*INFORMATION SHOWN:*

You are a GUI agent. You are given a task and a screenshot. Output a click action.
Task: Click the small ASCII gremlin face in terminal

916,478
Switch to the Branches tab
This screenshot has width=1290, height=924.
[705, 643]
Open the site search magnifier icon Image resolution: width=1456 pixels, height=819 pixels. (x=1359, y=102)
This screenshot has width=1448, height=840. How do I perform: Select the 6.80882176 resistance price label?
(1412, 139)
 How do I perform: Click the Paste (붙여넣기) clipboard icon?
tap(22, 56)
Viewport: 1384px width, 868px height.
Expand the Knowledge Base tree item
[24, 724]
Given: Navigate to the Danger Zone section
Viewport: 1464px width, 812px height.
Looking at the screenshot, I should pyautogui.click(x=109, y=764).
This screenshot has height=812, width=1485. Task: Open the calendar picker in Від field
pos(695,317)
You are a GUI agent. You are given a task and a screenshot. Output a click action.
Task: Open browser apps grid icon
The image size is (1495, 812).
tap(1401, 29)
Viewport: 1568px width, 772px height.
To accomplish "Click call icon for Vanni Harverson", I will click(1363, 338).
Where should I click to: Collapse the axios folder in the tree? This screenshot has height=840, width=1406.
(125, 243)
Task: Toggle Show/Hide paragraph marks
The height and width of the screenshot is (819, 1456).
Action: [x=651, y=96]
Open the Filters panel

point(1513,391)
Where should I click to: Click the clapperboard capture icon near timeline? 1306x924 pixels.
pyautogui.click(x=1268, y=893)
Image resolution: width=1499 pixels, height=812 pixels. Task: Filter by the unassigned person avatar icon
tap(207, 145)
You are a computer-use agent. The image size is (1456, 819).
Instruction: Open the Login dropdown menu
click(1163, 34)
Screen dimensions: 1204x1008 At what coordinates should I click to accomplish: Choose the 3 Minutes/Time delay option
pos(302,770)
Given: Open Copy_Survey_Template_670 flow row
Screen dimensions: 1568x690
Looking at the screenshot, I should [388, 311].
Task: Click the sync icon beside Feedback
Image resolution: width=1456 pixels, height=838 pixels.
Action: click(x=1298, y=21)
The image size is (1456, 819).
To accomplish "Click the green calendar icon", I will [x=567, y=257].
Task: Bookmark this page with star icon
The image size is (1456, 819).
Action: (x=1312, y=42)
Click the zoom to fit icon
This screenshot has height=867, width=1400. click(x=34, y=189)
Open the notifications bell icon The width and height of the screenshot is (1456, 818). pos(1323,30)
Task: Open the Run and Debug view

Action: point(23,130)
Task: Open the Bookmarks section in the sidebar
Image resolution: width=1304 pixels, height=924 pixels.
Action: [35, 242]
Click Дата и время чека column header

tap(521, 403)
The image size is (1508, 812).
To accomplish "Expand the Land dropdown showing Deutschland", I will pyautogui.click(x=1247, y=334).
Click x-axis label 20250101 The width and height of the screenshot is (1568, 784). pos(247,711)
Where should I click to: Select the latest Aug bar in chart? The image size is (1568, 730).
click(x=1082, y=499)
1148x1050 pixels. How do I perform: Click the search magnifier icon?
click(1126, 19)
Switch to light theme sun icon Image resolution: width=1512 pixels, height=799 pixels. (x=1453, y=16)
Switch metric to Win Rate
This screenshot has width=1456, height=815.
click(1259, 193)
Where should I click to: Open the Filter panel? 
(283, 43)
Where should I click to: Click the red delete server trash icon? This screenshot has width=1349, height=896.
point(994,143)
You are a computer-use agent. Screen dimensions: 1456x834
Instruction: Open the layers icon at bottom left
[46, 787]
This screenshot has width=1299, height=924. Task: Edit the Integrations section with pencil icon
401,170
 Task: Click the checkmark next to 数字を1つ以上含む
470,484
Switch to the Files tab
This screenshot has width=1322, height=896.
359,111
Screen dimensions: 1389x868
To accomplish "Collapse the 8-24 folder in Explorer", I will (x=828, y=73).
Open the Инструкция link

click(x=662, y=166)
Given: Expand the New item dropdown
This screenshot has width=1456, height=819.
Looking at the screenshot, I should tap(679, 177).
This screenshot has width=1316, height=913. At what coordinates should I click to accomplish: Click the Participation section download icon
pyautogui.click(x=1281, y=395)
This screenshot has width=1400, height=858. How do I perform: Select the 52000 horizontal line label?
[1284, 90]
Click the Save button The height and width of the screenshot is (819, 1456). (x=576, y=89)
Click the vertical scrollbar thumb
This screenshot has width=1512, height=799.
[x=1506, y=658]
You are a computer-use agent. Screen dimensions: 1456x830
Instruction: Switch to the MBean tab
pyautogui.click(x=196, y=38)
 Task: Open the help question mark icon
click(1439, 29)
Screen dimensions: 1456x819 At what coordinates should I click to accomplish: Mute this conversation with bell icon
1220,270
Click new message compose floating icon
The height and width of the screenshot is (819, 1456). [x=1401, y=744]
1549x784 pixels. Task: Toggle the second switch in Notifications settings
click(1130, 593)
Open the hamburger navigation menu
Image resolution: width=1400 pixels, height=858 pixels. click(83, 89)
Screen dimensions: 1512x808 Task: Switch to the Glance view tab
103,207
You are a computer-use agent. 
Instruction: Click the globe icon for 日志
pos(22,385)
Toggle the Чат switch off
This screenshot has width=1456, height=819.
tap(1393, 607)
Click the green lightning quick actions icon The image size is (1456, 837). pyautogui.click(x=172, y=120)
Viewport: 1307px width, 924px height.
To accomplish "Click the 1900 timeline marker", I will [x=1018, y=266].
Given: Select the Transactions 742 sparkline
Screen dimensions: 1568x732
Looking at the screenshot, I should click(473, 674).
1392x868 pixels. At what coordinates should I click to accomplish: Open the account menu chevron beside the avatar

*EXERCISE DESCRIPTION:*
Repeat verbatim the opening run of entries, ending with the line that contains "Open the site".

*REPLY:*
You are a GUI agent. You are given a task and a screenshot. Output a click action.
Task: Click the small ASCII gremlin face in terminal

916,478
Switch to the Branches tab
This screenshot has width=1290, height=924.
[705, 643]
Open the site search magnifier icon Image resolution: width=1456 pixels, height=819 pixels. (x=1359, y=102)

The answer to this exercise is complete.